Sento delle voci maschili provenire dalla cucina, forse i ragazzi sono già arrivati ed io sono in tremendo ritardo, scuoto la testa e varco la porta della cucina.
«Charlotte» Diana vorrebbe sparire e farebbe bene.
«Che ci fanno loro qui?» domando prendendo un cornetto dal piatto. La mia amica si irrigidisce sul posto. No, non ci credo che l'abbia fatto ancora.
«Sai di quel piccolo viaggio che ti parlavo poco fa?» domanda passandosi una mano tra i capelli visibilmente nervosa. Annuisco «Vedi, ecco, noi non verremo»
«E perché?»
«Perché mi hanno appena chiamata a lavoro, sì infatti devo anche sbrigarmi»
«Diana» la fermo con un sorriso terrificante stampato in faccia «Stai cercando di dirmi che mi hai incastrata ancora?» la guardia del corpo di Aiden ride, gli cucirei la bocca, seriamente.
«Certo che no» abbassa lo sguardo «Va bene, sì, ti ho incastrata di nuovo, ma è per una buona causa fidati»
«No, io non vado da nessuna parte con loro, scordatelo»
«Io penso che dovresti dare ascolto alla tua amica»
«Senti, io neanche ti conosco, preferisco che tu stia zitto e che non ti occupi di cose che non ti riguardano» lui alza le mani, meglio così.
«Biondina, smettila di fare storie e sali in macchina»
«Ti ho detto che non vado da nessuna parte»

Mezz'ora dopo guardo il panorama dal finestrino.
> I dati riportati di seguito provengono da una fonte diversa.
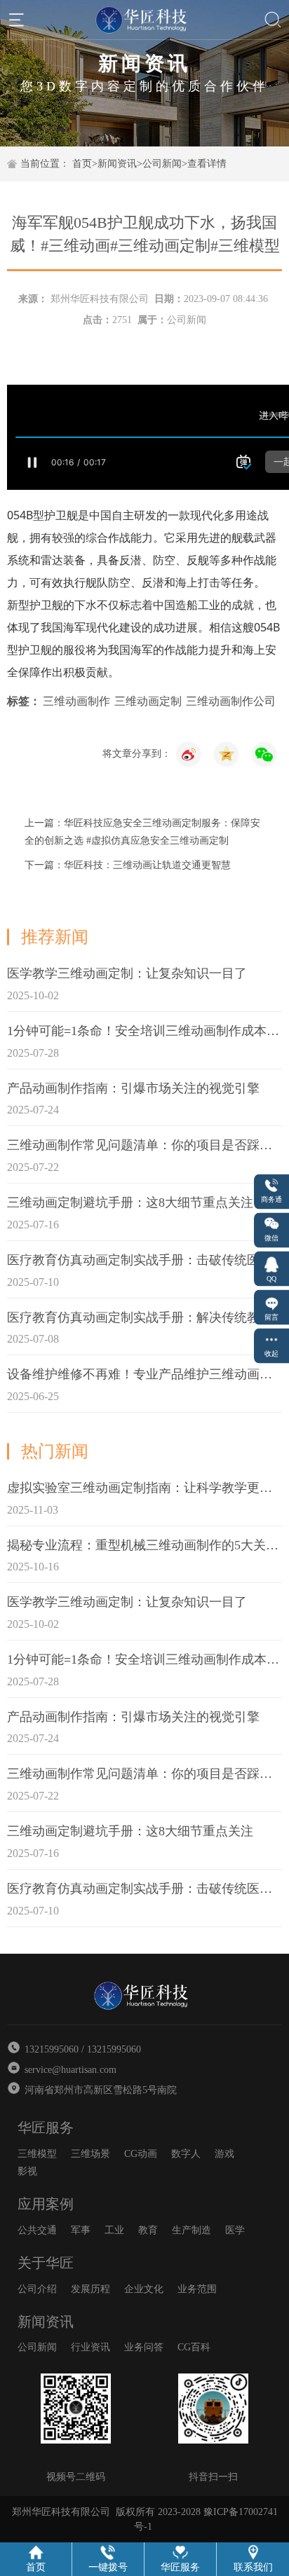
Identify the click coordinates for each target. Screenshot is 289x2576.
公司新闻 (162, 163)
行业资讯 (90, 2347)
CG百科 (193, 2347)
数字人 (186, 2154)
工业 (114, 2230)
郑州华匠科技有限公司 (100, 299)
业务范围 (197, 2289)
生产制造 (191, 2230)
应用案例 (46, 2204)
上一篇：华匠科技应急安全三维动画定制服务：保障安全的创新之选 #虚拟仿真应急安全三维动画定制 (142, 832)
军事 (80, 2230)
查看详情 (207, 163)
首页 (82, 163)
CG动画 (140, 2154)
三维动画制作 (76, 701)
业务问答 (143, 2347)
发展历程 (90, 2289)
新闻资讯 (117, 163)
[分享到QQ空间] (188, 754)
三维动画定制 (148, 701)
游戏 (224, 2154)
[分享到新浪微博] (226, 754)
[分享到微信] (264, 754)
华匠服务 (46, 2127)
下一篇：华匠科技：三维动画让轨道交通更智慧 (128, 865)
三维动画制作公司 (231, 701)
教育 (148, 2230)
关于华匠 (46, 2262)
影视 (27, 2171)
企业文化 (143, 2289)
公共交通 (37, 2230)
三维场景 (90, 2154)
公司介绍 (37, 2289)
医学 (235, 2230)
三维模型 (37, 2154)
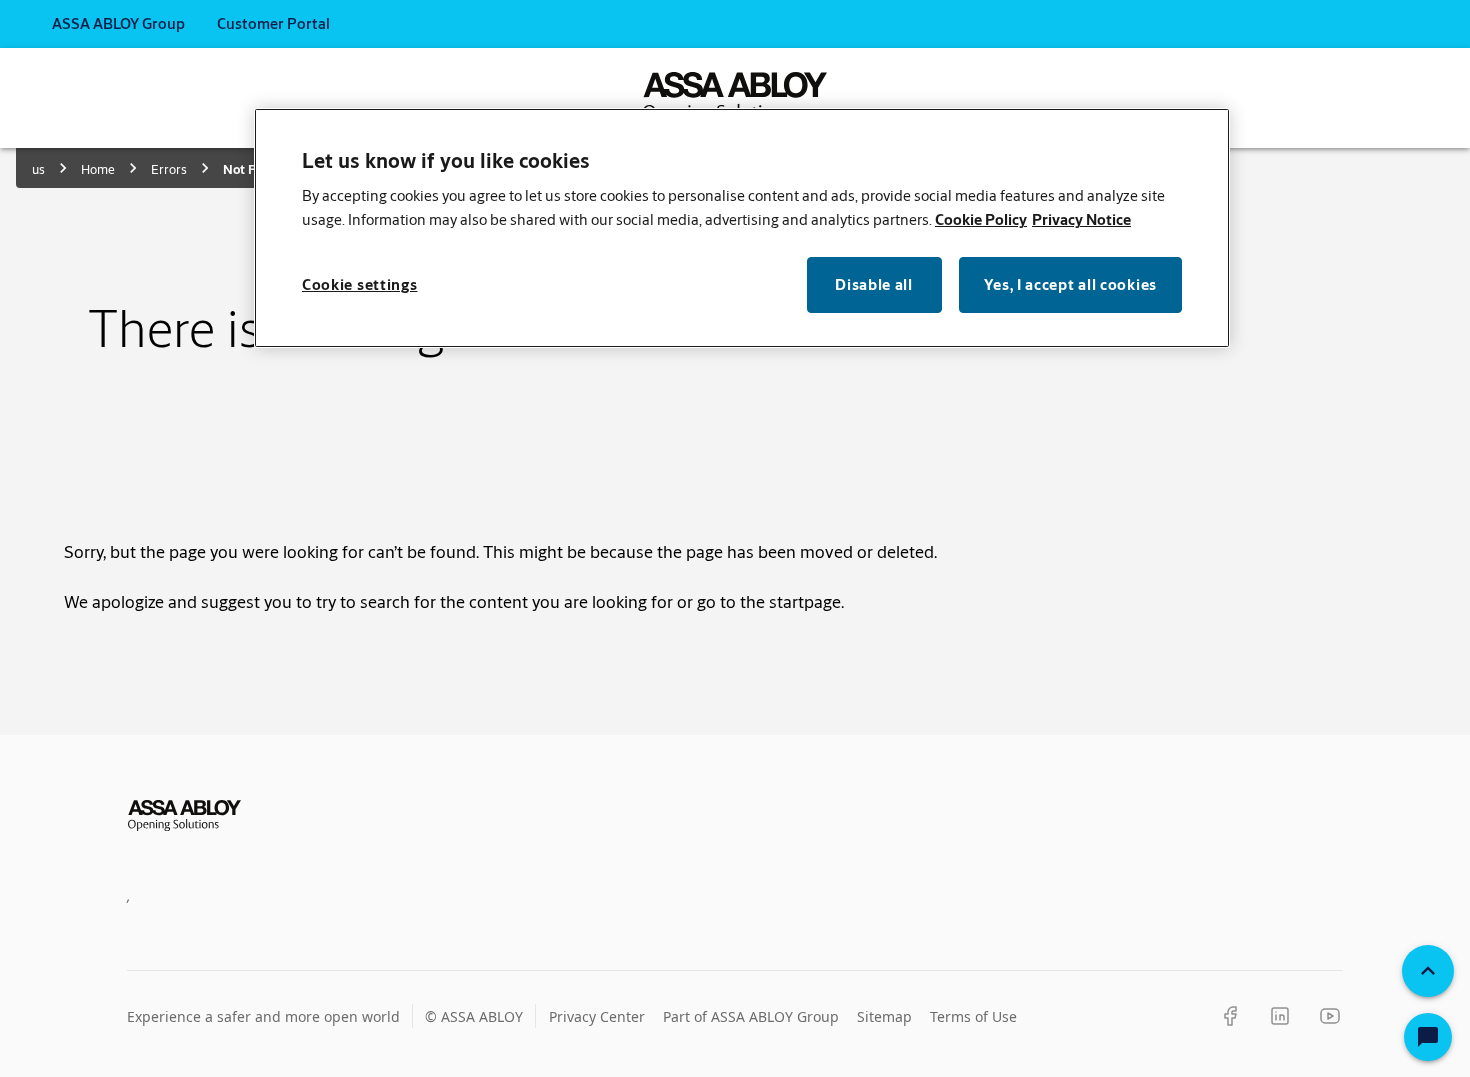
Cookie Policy (981, 219)
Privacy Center (597, 1016)
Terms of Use (973, 1016)
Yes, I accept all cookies (1071, 284)
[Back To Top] (1428, 971)
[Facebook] (1230, 1016)
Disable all (874, 284)
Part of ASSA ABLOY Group (751, 1016)
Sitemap (884, 1016)
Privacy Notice (1081, 219)
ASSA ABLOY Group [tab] (118, 23)
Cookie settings (360, 284)
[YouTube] (1330, 1016)
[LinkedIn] (1280, 1016)
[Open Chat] (1428, 1037)
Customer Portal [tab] (273, 23)
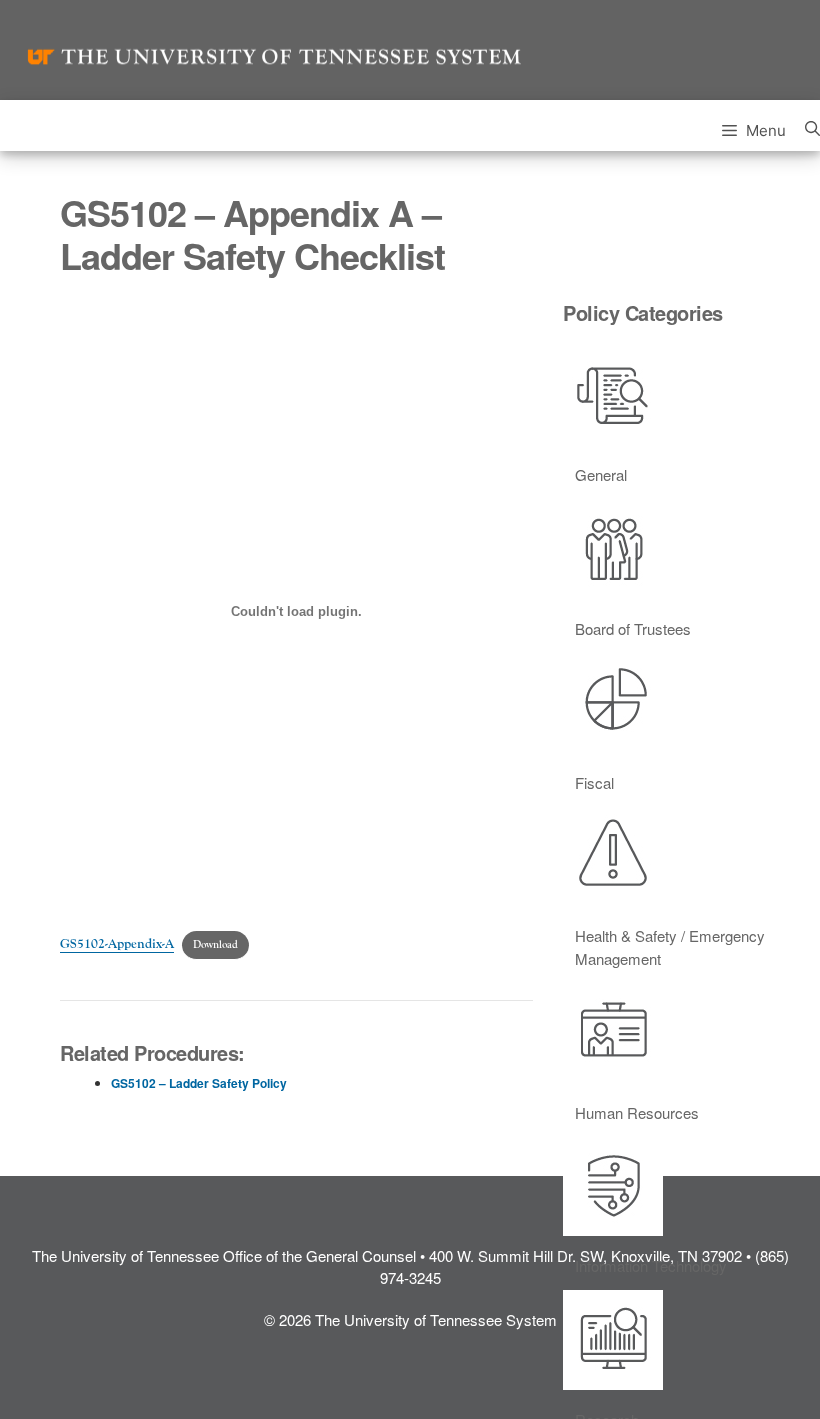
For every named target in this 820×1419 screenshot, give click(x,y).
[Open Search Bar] (812, 126)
Non posso credere di aver ceduto, non è da me. Eppure eccomi qua, a condividere un viaggio per una meta sconosciuta con l'uomo che ho giurato a me stessa di allontanare e con il suo scagnozzo, ma chi è quello? Nessuno dei due mi ha voluto dire la meta e ho visto come lo scagnozzo rideva silenziosamente ad ogni mia domanda, penso che mi abbia preso per una comica, chissà se la penserà allo stesso modo dopo uno schiaffo in faccia.